[[ Exercise input, beginning ]]

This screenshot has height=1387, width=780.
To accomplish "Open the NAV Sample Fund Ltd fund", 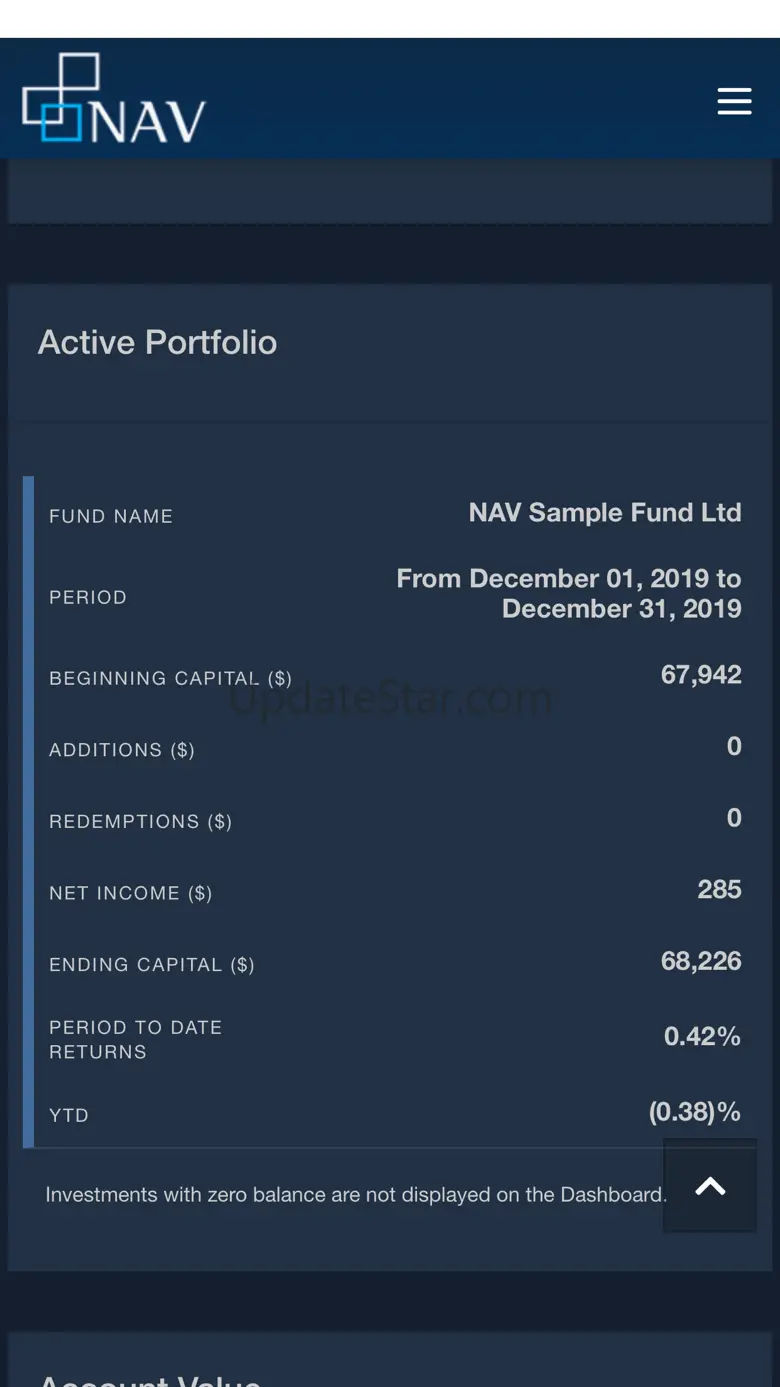I will point(604,513).
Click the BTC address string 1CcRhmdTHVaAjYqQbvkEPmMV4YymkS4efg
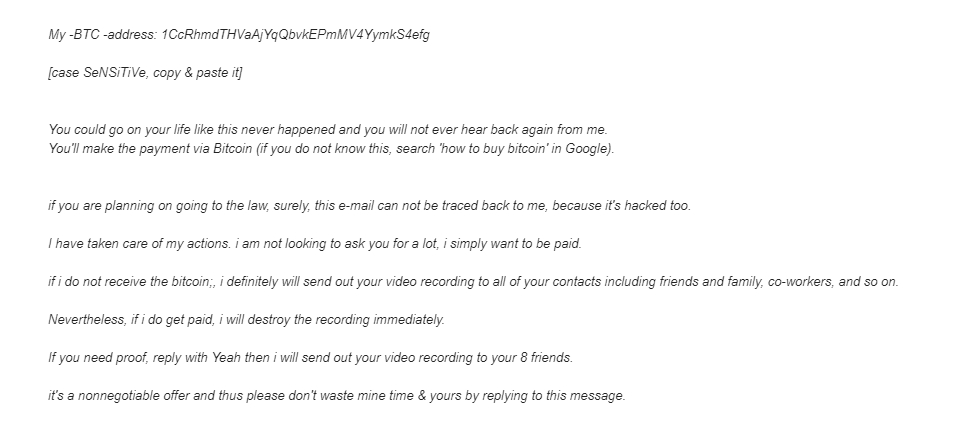Screen dimensions: 976x431 (296, 35)
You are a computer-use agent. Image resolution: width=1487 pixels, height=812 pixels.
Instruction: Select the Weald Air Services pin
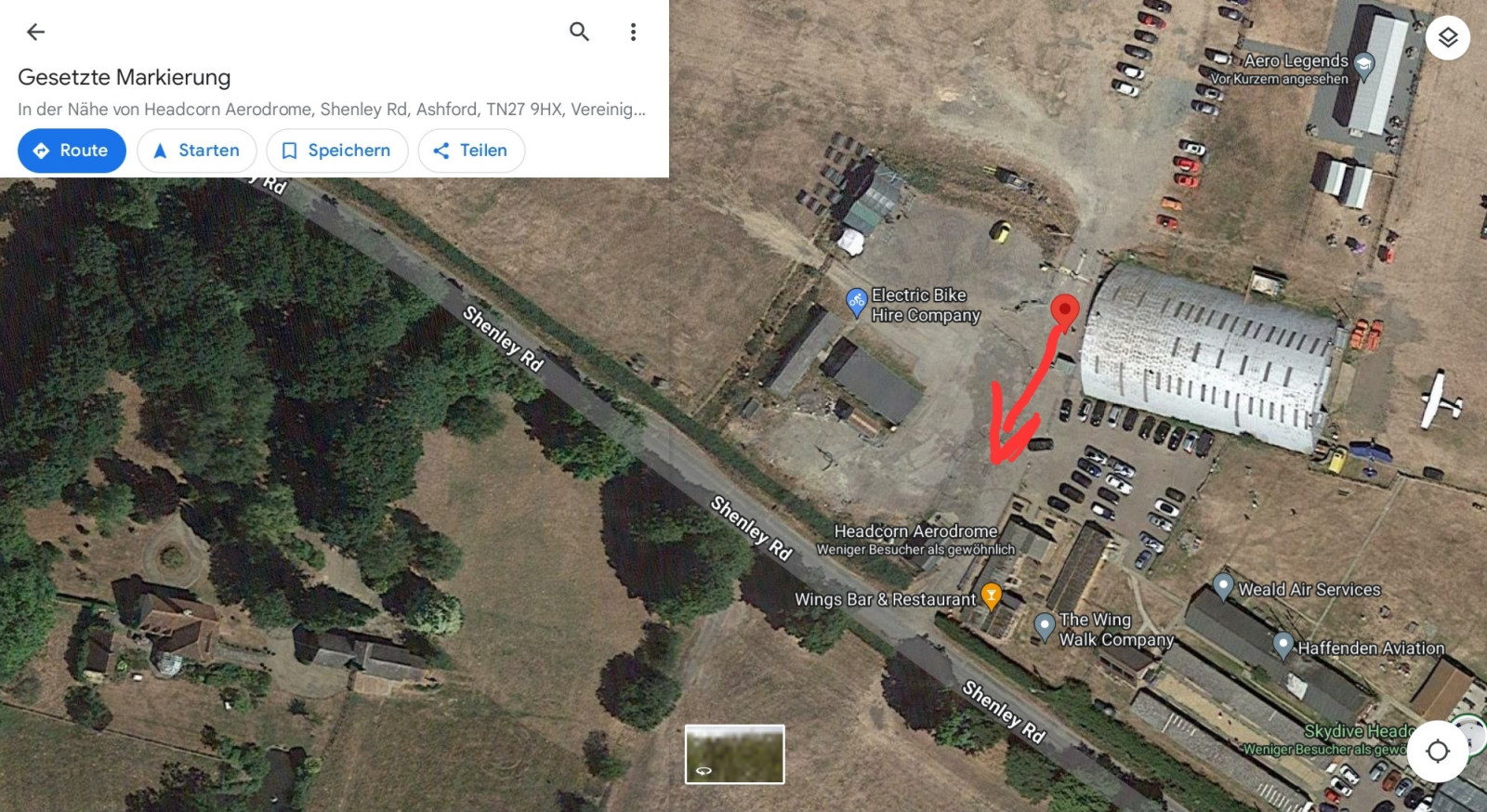tap(1223, 586)
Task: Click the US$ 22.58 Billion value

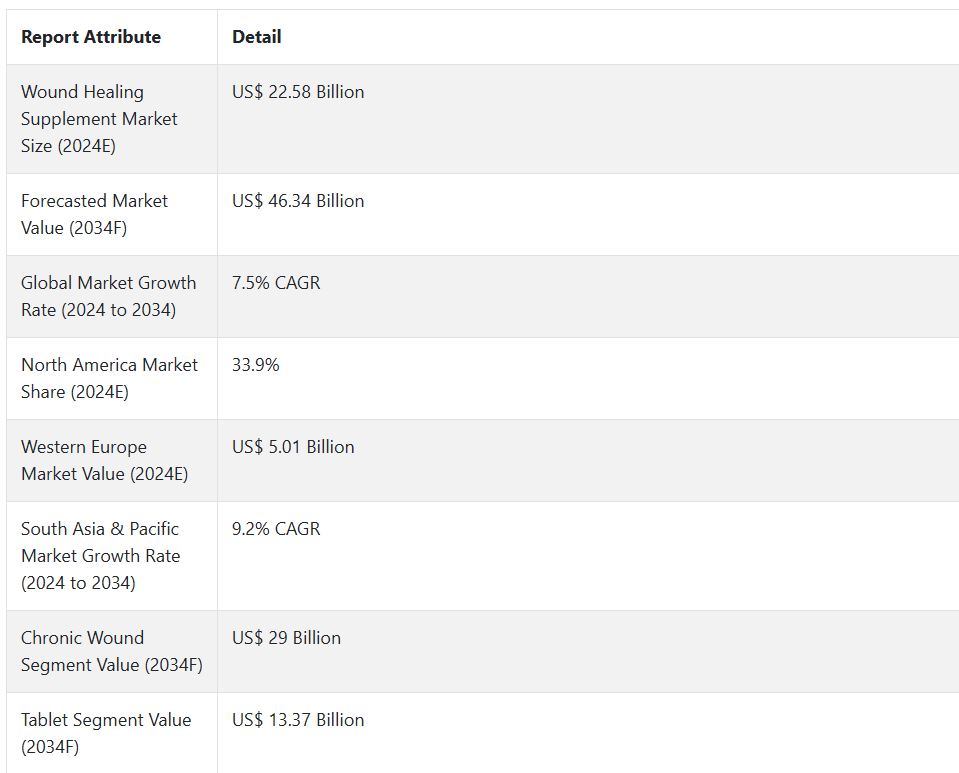Action: 298,92
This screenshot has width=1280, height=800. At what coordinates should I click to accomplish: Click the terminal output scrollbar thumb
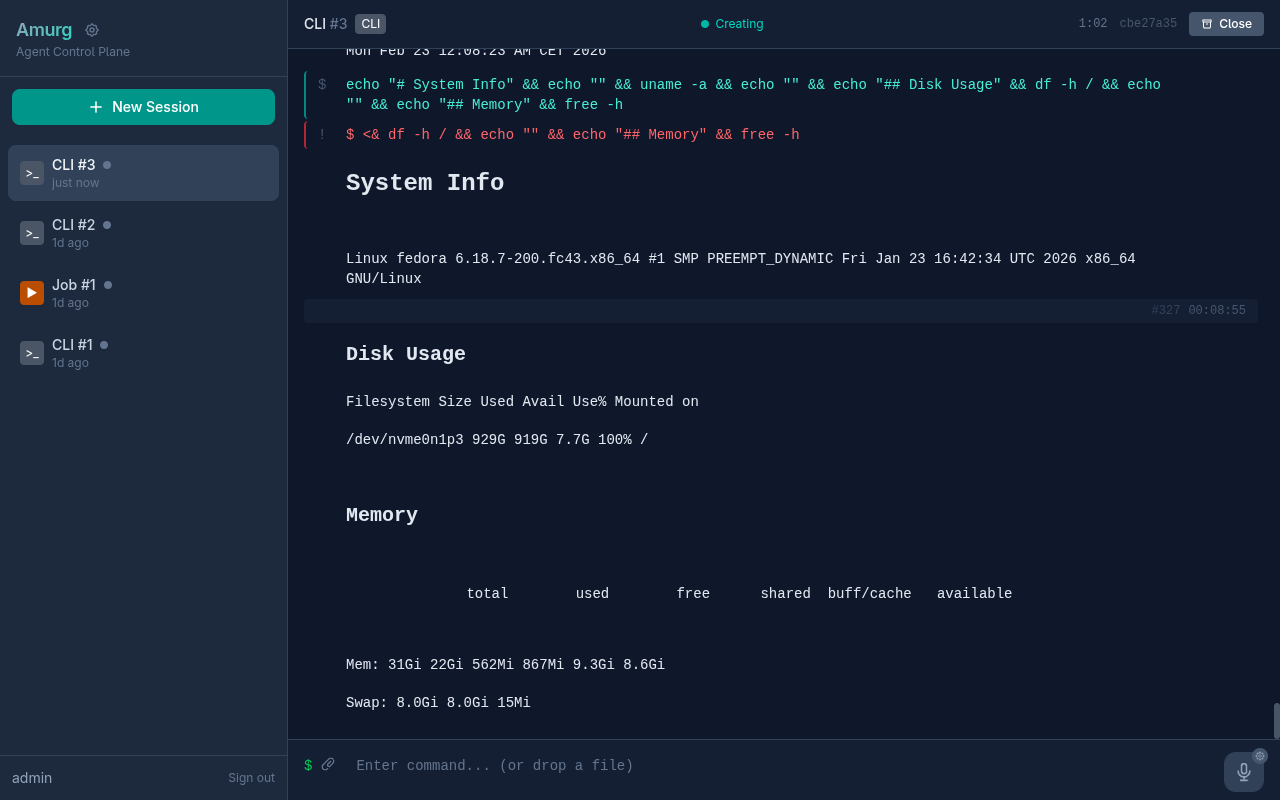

[[ Exercise input, end ]]

• _Instructions to follow_
Using the records above, pull out each line where the word "height" occurs.

• _Reply_
This screenshot has height=1387, width=780.
You are a computer-use agent. Image resolution: width=1487 pixels, height=812 pixels.
This screenshot has width=1280, height=800. At what coordinates should I click to accomplish: Click the terminal output scrollbar thumb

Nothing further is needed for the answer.